Les études en phase II ont révélé une efficacité régulière du vaccin et le Comité a évalué son innocuité en anticipation de son homologation pour la prévention du paludisme à P. falciparum chez les jeunes enfants dans les régions où il est endémique. Les paramètres d’innocuité ont été la réactogénicité observée au cours des 7 jours suivant la vaccination et des symptômes inattendus, enregistrés dans les 30 jours suivant l’inoculation des doses 1, 2 et 3 pour le calendrier d’administration à 0, 1 et 2 mois et à 0, 1 et 7 mois. Les vaccins de comparaison administrés aux témoins étaient le vaccin antirabique obtenu par culture cellulaire et le vaccin pentavalent diphtérie–tétanos–coqueluche à germes entiers plus hépatite B plus Haemophilus influenzae type b. Au total, 1147 sujets participant à l’étude (dont 340 dans la tranche d’âge recommandée par le PEV) et ayant reçu 2 ou 3 doses de RTS,S/AS01 ont été évalués. En général, les signes inflammatoires locaux induits par l’injection et les signes et symptômes systémiques au cours des 7 jours et 30 jours suivant la vaccination ont été les mêmes pour le vaccin à l’étude et les vaccins témoins. Parmi les sujets ayant reçu le vaccin à l’étude, 2 enfants ont eu des convulsions, évaluées comme étant de type fébrile. Un signe – l’érythème cutané – est apparu en excès (c’est-à-dire d’une manière statistiquement significative) pendant la période de 7 jours chez les enfants de l’étude; une description plus détaillée de la nature de l’éruption cutanée est nécessaire pour en évaluer l’importance clinique. Cette constatation est particulièrement importante, compte tenu des observations antérieures de lésions cutanées (dont de l’urticaire et une réaction de l’immunoglobine E caractéristique de l’hypersensibilité immédiate pouvant conduire à un choc anaphylactique) et une hypersensibilité retardée détectée par une épreuve cutanée chez quelques par-ticipants ayant reçu d’autres vaccins expérimentaux contre le paludisme.3 Ces autres vaccins utilisaient des antigènes dif-férents (par exemple, l’antigène circumsporozoïte linéaire aux doses de 200–2000 µg) et d’autres adjuvants (c’est-à-dire ni AS01, ni AS02).

Le Comité a conclu que le vaccin RTS,S/AS01 a un profil d’innocuité acceptable, même s’il n’existe des données que sur un nombre relativement réduit d’enfants. Au cours des présentations, le profil d’innocuité de l’adjuvant AS01 a été examiné; celui-ci est délivré avec un certain nombre de vaccins expérimentaux, la plupart du temps chez des adultes volontaires pendant les études en phase I. Le présent examen a donné une assurance supplémentaire de l’innocuité du vaccin à l’étude.

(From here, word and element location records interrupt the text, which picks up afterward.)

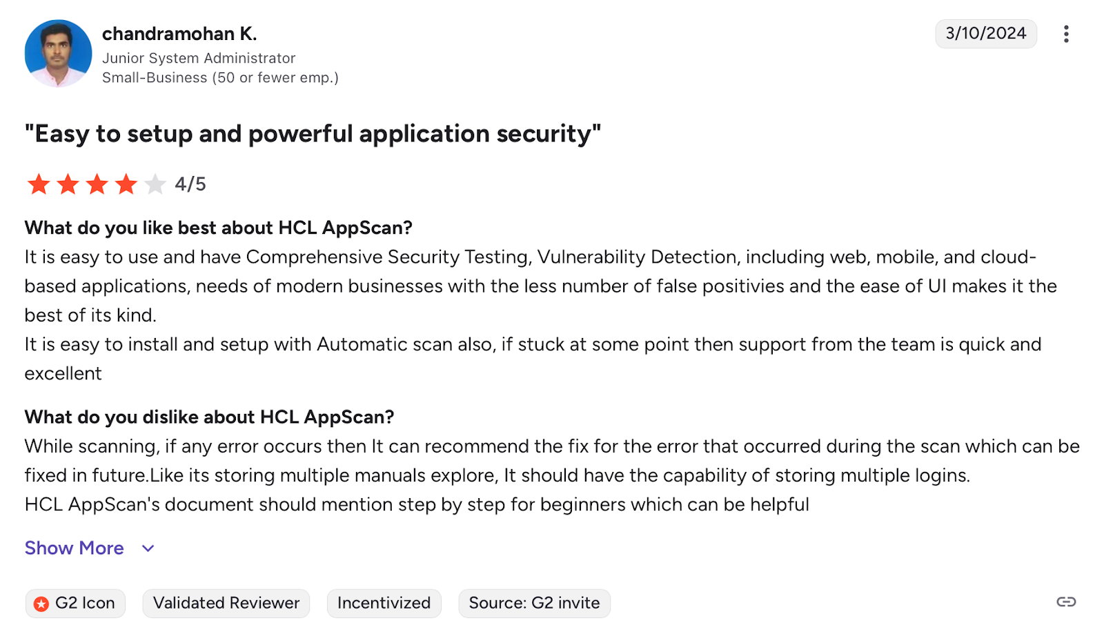This screenshot has width=1104, height=643.
Task: Collapse the Show More disclosure control
Action: pos(74,548)
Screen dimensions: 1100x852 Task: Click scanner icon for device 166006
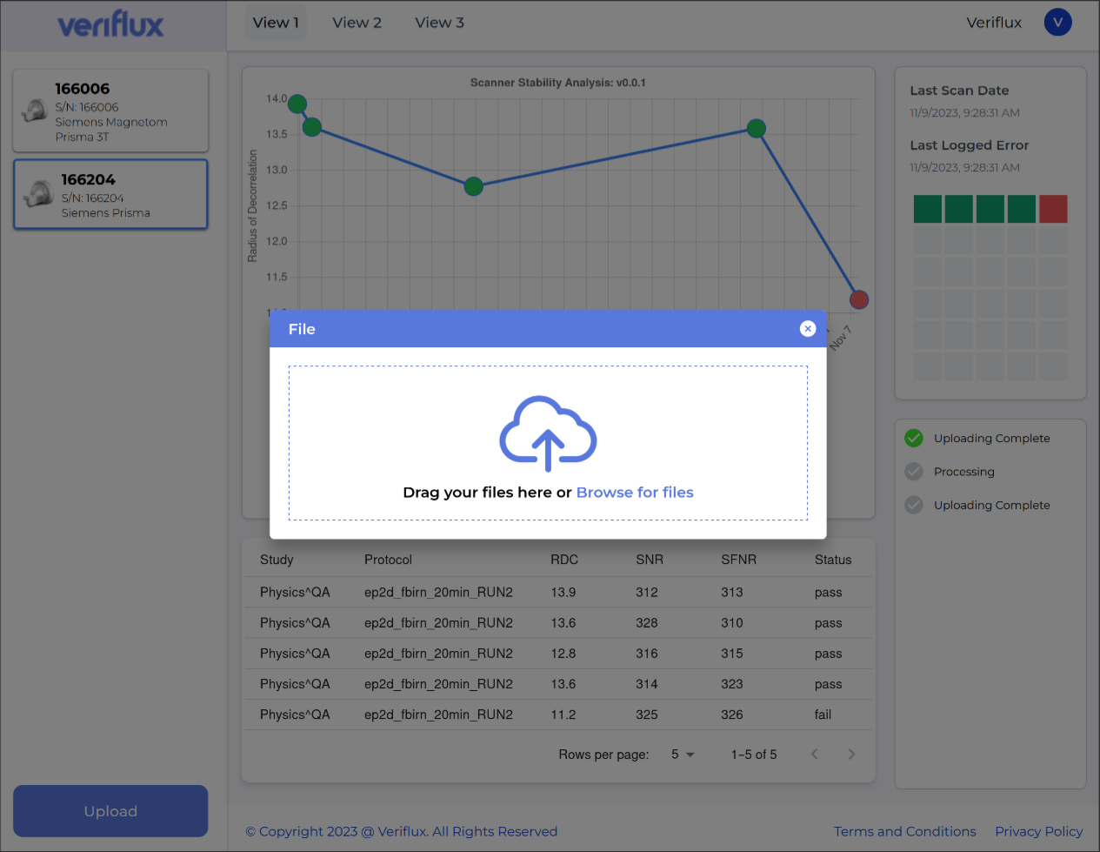pyautogui.click(x=36, y=111)
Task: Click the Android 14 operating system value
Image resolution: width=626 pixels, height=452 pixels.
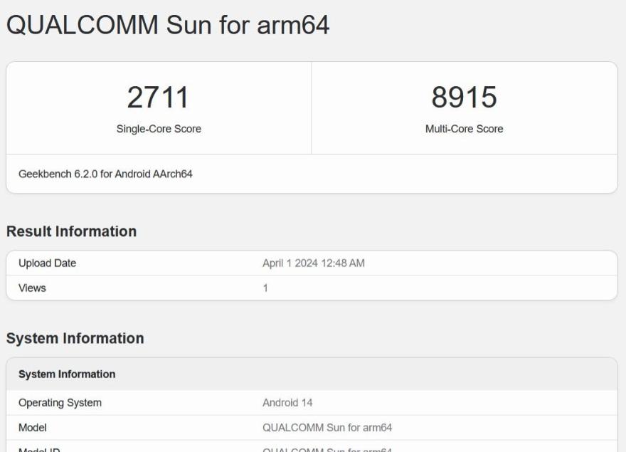Action: point(287,403)
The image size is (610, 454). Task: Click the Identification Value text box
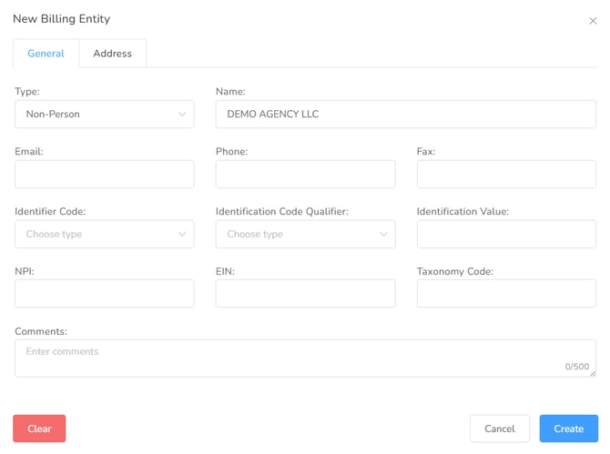tap(506, 234)
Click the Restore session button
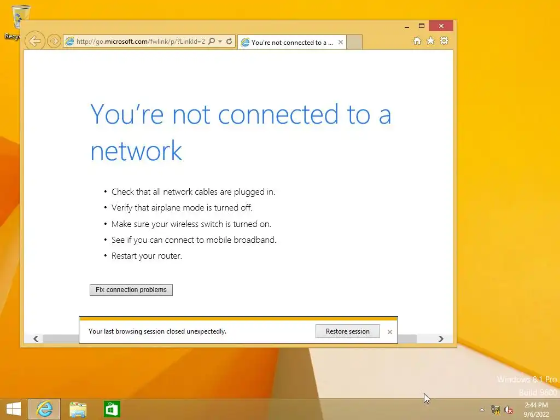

Âge d’administration des vaccins antirotavirus

En avril 2009, le Groupe stratégique consultatif d’experts de l’OMS (SAGE) a examiné les données récentes sur l’efficacité et l’innocuité de 2 vaccins antirotavirus, le RV5 pentavalent (RotaTeq,® Merck & Co., Whitehouse Station, NJ, États-Unis) et le RV1 monovalent (Rotarix,® GlaxoSmithKline Biologicals, Rixensart, Belgique). Sur la base de cet examen, le Groupe a recommandé d’inclure la vaccination des nourrissons contre les rotavirus dans tous les programmes nationaux. L’introduction de ce vaccin est vivement recommandée dans les pays où les décès imputables aux affections diarrhétiques représentent ≥10% de la mortalité des enfants <5 ans.4

Dans les essais pivots, les enfants ont été vaccinés avec la première dose à un âge situé entre 6 et 12 semaines pour le RotaTeq et entre 6 et 14 semaines pour le Rotarix (en Amérique latine) ou 15 semaines (en Europe). Le RotaTeq est administré selon un calendrier de trois doses, alors qu’il n’y a besoin que de 2 doses pour le Rotarix. L’âge maximal préconisé pour la dernière dose est de 32 semaines pour le RotaTeq et de 24 semaines et 6 jours pour le Rotarix. Aux États-Unis où, en général, le RotaTeq a été administré à des âges correspondant à ceux étudiés dans les essais pivots, les données recueillies dans le cadre de la surveillance post-commercialisation n’indiquent pas de risque accru d’invagination.

Sur la base de ces renseignements et pour harmoniser les calendriers des différents vaccins, le SAGE recommande d’administrer la première dose de RotaTeq ou de Rotarix à un âge compris entre 6 et 15 semaines. L’âge maximum recommandé pour l’administration de la dernière dose est de 32 semaines. Le SAGE a noté que l’extension des limites d’âge pourrait avoir pour conséquence d’accroître la couverture réelle de la première dose dans les pays en développement, qui passerait d’environ 57% à 70%, et la couverture de la série complète de vaccinations de 36% à 54%.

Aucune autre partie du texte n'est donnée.